[PATCH 1/2] ARM: entry-common: fix forgotten set of thread_info->syscall
Kees Cook
keescook at chromium.org
Fri Jan 16 11:57:35 PST 2015
On Fri, Jan 16, 2015 at 8:17 AM, Russell King - ARM Linux
<linux at arm.linux.org.uk> wrote:
> On Sat, Jan 17, 2015 at 01:08:11AM +0900, Roman Peniaev wrote:
>> On Sat, Jan 17, 2015 at 12:59 AM, Russell King - ARM Linux
>> <linux at arm.linux.org.uk> wrote:
>> > On Sat, Jan 17, 2015 at 12:57:02AM +0900, Roman Peniaev wrote:
>> >> On Fri, Jan 16, 2015 at 7:54 AM, Kees Cook <keescook at chromium.org> wrote:
>> >> > One interesting thing I noticed (which is unchanged by this series),
>> >> > but pulling ARM_r7 during the seccomp ptrace event shows __NR_poll,
>> >> > not __NR_restart_syscall, even though it was a __NR_restart_syscall
>> >> > trap from seccomp. Is there a better place to see the actual syscall?
>> >>
>> >> As I understand we do not push new r7 to the stack, and ptrace uses the
>> >> old value.
>> >
>> > And why should we push r7 to the stack? ptrace should be using the
>> > recorded system call number, rather than poking about on the stack
>> > itself.
>>
>> Probably we should not, but the behaviour comparing arm to x86 is different.
>
> We definitely should not, because changing the stacked value changes the
> value in r7 after the syscall has returned. We have guaranteed that the
> value will be preserved across syscalls for years, so we really should
> not be changing that.
Yeah, we can't mess with the registers. I was just asking for
clarification on how this is visible to userspace.
>
>> Also there is no any way from userspace to figure out what syscall was
>> restarted, if you do not trace each syscall enter and exit from the
>> very beginning.
>
> Thinking about ptrace, that's been true for years.
>
> It really depends whether you consider the restart syscall a userspace
> thing or a kernelspace thing. When you consider that the vast majority
> of syscall restarts are done internally in the kernel, and we just
> re-issue the syscall, it immediately brings up the question "why is
> the restart block method different?" and "should the restart block
> method be visible to userspace?"
>
> IMHO, it is prudent not to expose kernel internals to userspace unless
> there is a real reason to, otherwise they become part of the userspace
> API.
I couldn't agree more, but restart_syscall is already visible to
userspace: it can be called directly, for example. And it's visible to
tracers.
Unfortunately, the difference here is the visibility during trace
trap. On x86, it's exposed but on ARM, there's no way (that I can
find) to query the "true" syscall, even though the true syscall is
what triggers the tracer. The syscall number isn't provided by any
element of the ptrace event system, nor through siginfo, and must be
examined on a per-arch basis from registers.

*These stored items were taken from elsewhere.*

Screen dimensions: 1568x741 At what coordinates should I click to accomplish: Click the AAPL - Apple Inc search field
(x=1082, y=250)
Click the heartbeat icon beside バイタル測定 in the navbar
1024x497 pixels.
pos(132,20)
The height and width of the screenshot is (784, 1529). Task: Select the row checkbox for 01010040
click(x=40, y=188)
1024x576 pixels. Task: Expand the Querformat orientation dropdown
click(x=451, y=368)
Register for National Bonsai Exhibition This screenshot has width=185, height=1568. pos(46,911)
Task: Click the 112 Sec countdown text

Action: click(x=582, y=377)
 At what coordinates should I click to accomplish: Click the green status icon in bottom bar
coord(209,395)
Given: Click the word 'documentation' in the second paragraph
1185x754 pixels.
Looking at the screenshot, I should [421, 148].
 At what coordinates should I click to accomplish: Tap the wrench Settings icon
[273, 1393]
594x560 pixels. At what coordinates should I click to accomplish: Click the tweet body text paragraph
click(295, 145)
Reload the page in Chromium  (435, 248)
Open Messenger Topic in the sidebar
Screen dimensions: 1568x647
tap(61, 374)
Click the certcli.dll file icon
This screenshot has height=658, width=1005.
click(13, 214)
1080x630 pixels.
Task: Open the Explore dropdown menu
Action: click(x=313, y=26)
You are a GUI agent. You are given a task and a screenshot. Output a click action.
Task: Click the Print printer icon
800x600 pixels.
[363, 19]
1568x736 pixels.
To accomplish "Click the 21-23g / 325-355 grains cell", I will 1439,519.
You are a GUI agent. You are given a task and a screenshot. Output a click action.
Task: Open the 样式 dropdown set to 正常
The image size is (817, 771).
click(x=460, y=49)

Seccomp does, however, provide a mechanism to pass arbitrary event
data on a TRACE event, so poll vs restart_syscall can be distinguished
that way.
It seems even strace doesn't know how to find this information. For example:
x86:
poll([{fd=3, events=POLLIN}], 1, 4294967295
) = ? ERESTART_RESTARTBLOCK (Interrupted by signal)
--- SIGSTOP {si_signo=SIGSTOP, si_code=SI_USER, si_pid=994, si_uid=1000} ---
--- stopped by SIGSTOP ---
--- SIGCONT {si_signo=SIGCONT, si_code=SI_USER, si_pid=994, si_uid=1000} ---
restart_syscall(<... resuming interrupted call ...>
ARM:
poll([{fd=3, events=POLLIN}], 1, -1
) = ? ERESTART_RESTARTBLOCK (Interrupted by signal)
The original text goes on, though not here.